How Much Python Can You Learn in 2 Hours?How Much Python Can You Learn in 2 Hours?Apr 09, 2025 pm 04:33 PM

You can learn the basics of Python within two hours. 1. Learn variables and data types, 2. Master control structures such as if statements and loops, 3. Understand the definition and use of functions. These will help you start writing simple Python programs.

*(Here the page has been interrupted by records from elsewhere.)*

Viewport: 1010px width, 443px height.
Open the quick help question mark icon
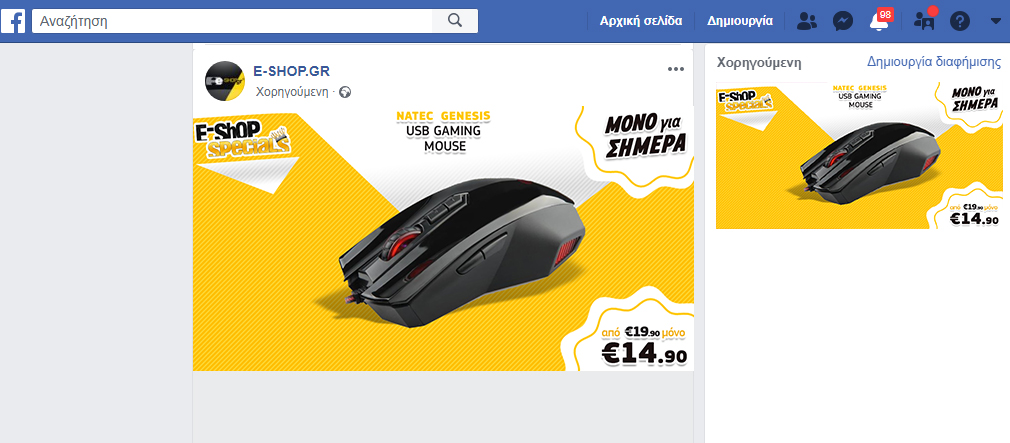[x=960, y=21]
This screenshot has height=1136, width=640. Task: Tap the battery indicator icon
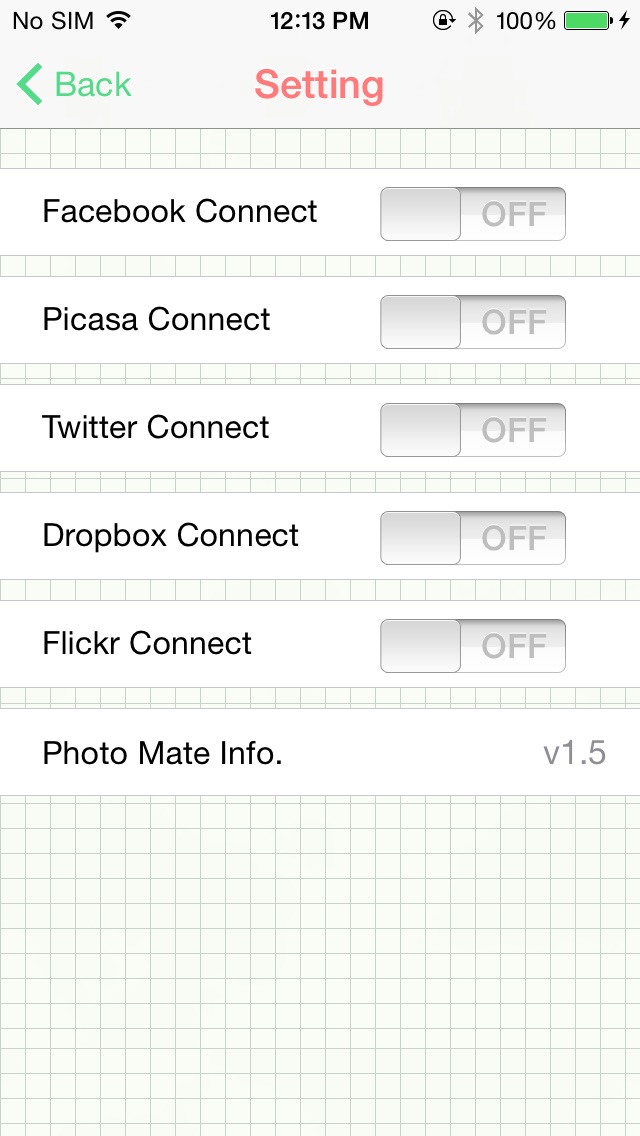pyautogui.click(x=586, y=20)
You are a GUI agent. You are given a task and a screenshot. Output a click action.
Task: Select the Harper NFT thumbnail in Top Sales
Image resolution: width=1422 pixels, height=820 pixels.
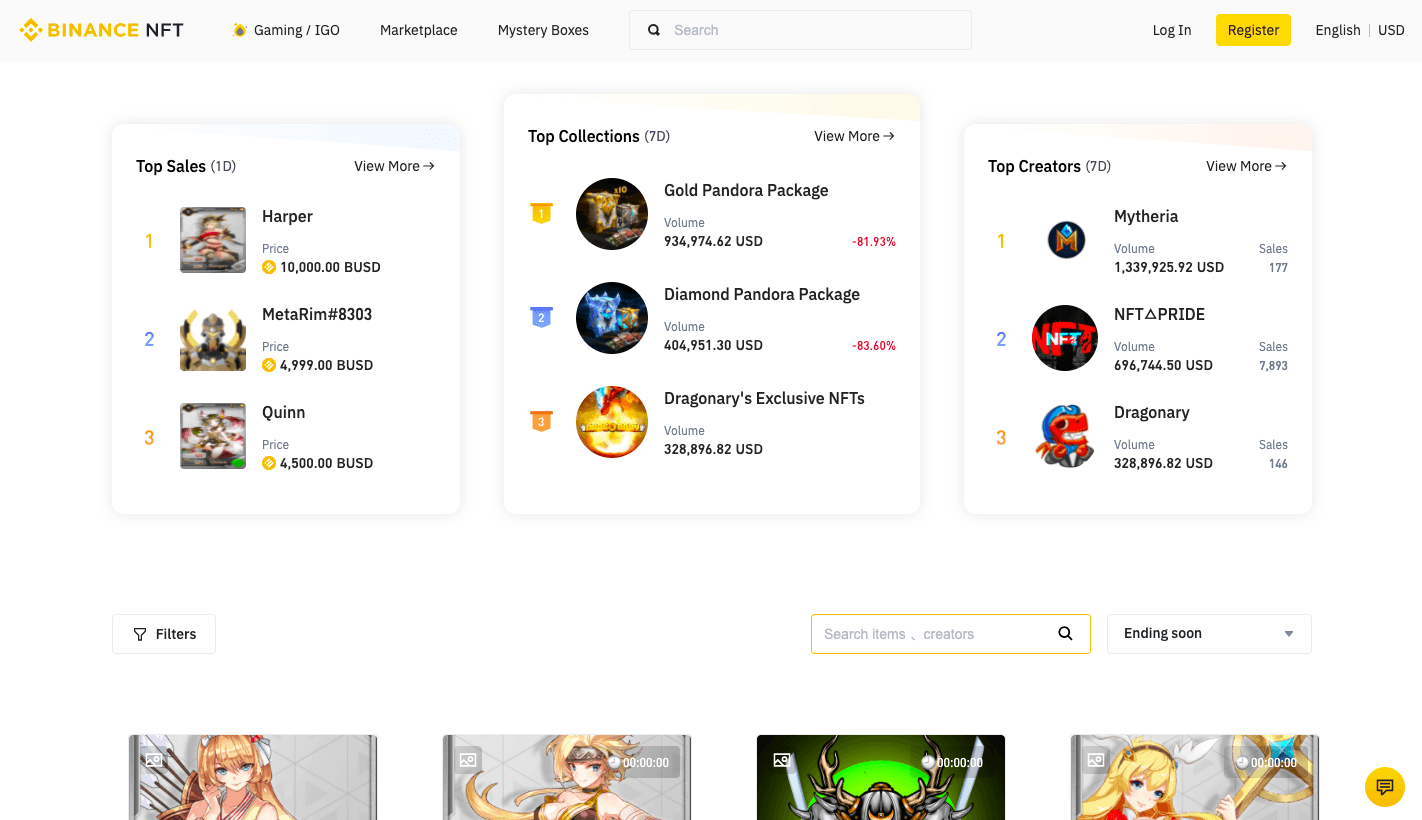point(213,240)
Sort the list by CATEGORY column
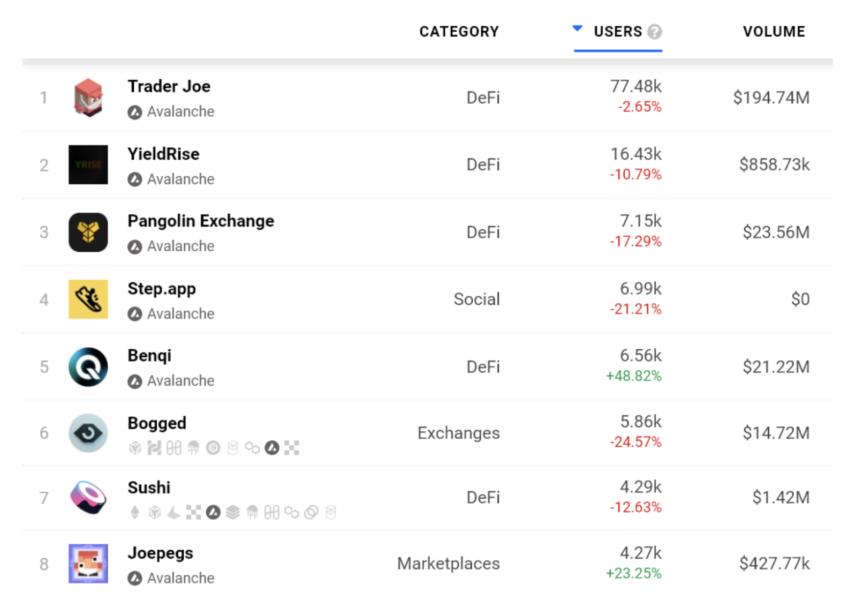The height and width of the screenshot is (600, 848). [x=460, y=31]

How to teach computer novice programming basics in project and problem-driven methods within 10 hours?How to teach computer novice programming basics in project and problem-driven methods within 10 hours?Apr 02, 2025 am 07:18 AM

How to teach computer novice programming basics within 10 hours? If you only have 10 hours to teach computer novice some programming knowledge, what would you choose to teach...

See all articles

Hot AI Tools

Undresser.AI Undress

Undresser.AI Undress

AI-powered app for creating realistic nude photos

AI Clothes Remover

AI Clothes Remover

Online AI tool for removing clothes from photos.

Undress AI Tool

Undress AI Tool

Undress images for free

Clothoff.io

Clothoff.io

AI clothes remover

AI Hentai Generator

AI Hentai Generator

Generate AI Hentai for free.

Hot Article

R.E.P.O. Energy Crystals Explained and What They Do (Yellow Crystal)
4 weeks agoBy尊渡假赌尊渡假赌尊渡假赌
R.E.P.O. Best Graphic Settings
4 weeks agoBy尊渡假赌尊渡假赌尊渡假赌
R.E.P.O. How to Fix Audio if You Can't Hear Anyone
4 weeks agoBy尊渡假赌尊渡假赌尊渡假赌
R.E.P.O. Chat Commands and How to Use Them
4 weeks agoBy尊渡假赌尊渡假赌尊渡假赌

Hot Tools

SAP NetWeaver Server Adapter for Eclipse

SAP NetWeaver Server Adapter for Eclipse

Integrate Eclipse with SAP NetWeaver application server.

Dreamweaver CS6

Dreamweaver CS6

Visual web development tools

Zend Studio 13.0.1

Zend Studio 13.0.1

Powerful PHP integrated development environment

EditPlus Chinese cracked version

EditPlus Chinese cracked version

Small size, syntax highlighting, does not support code prompt function

MinGW - Minimalist GNU for Windows

MinGW - Minimalist GNU for Windows

This project is in the process of being migrated to osdn.net/projects/mingw, you can continue to follow us there. MinGW: A native Windows port of the GNU Compiler Collection (GCC), freely distributable import libraries and header files for building native Windows applications; includes extensions to the MSVC runtime to support C99 functionality. All MinGW software can run on 64-bit Windows platforms.